Last fall, the server at Cincinnati's Bluespring Software crashed. E-mail was down for three hours, and CEO Robert B. Daly missed three meetings because his appointment files had vanished. Says Daly: "It makes you look ridiculous."
The culprit? Spam -- the fast-rising flood of unsolicited junk mail that's crashing computer systems and provoking howls of outrage from Internet users coast to coast. Fully half of all e-mail is now spam, according to Brightmail, the San Francisco maker of spam-blocking software. Moreover, the junk e-mail increasingly emanates from shady sources using false identities to flog everything from Viagra and other drugs to pornography and dubious investments. Of 11 million spam messages collected by the Federal Trade Commission, 44% came from phony addresses.

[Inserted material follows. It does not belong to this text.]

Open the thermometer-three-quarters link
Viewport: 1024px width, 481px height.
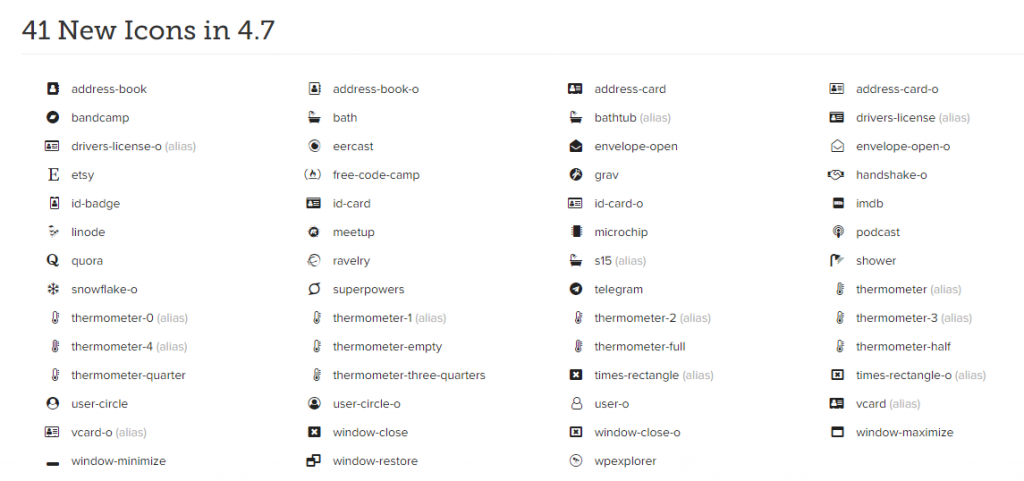point(409,375)
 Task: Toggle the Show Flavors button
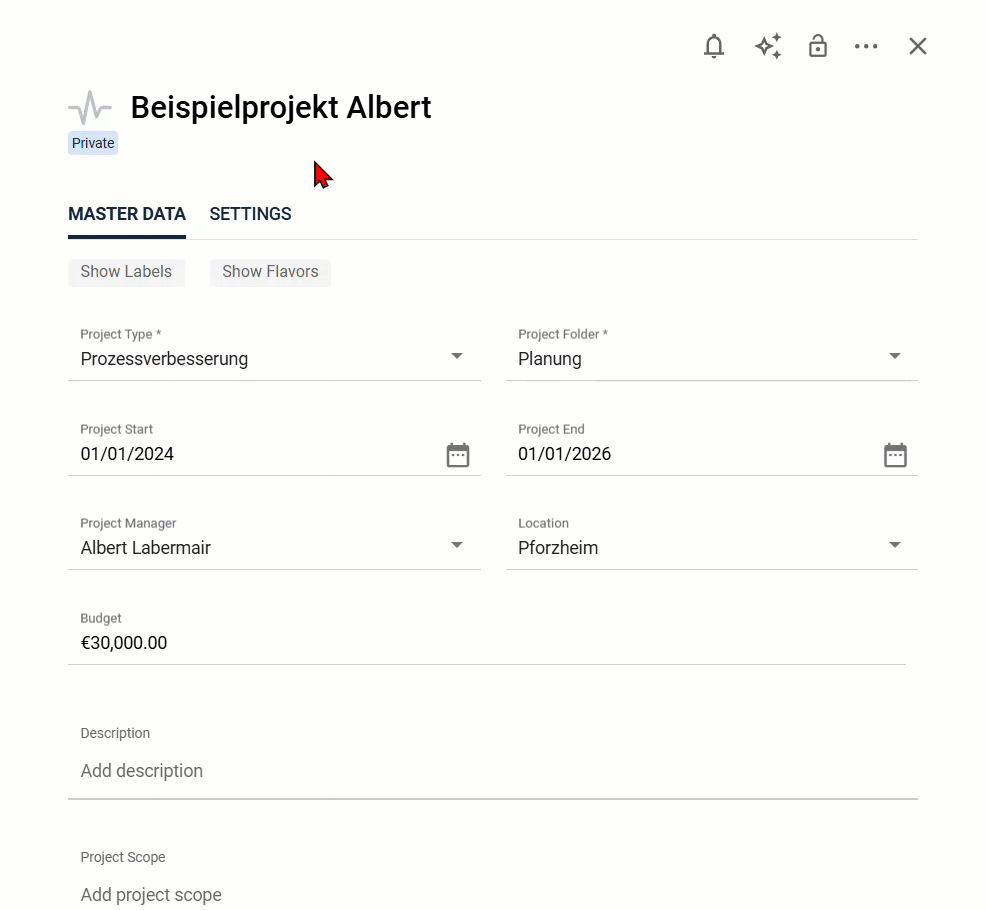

Little surprise, then, that the wave of unwanted e-mail has the business and tech communities ratcheting up the war on spam. They've launched a multi-pronged campaign: developing technological weapons against spam, taking spammers to court, and lobbying for anti-spam legislation. On Apr. 28, Yahoo! (YHOO), AOL (AOL), and MSN (MSFT) announced a joint anti-spam offensive that will combine technological and legal measures.
HEAVY COST. Two days later, the FTC convened a brainstorming session in Washington to drum up other anti-spam measures. Politicians, too, are getting into the act. On Apr. 29, Virginia enacted a law that calls for jail time for spammers who hide their identity or send 10,000 copies of an e-mail message, and a flurry of anti-spam bills have been introduced in Congress.
Why the big move now? Spam's impact on business and consumers cannot be overstated. Dealing with all that junk e-mail is costing U.S. organizations $10 billion a year, according to Ferris Research in San Francisco. Internet service providers are being inundated with complaints from subscribers about junk mail. And retailers and others who rely on direct marketing worry that e-mail will be sullied as a legitimate sales tool. "Long term, if the industry cannot deal with spam," says Joe Barrett, AOL's senior vice-president for network operation, "it's going to destroy e-mail."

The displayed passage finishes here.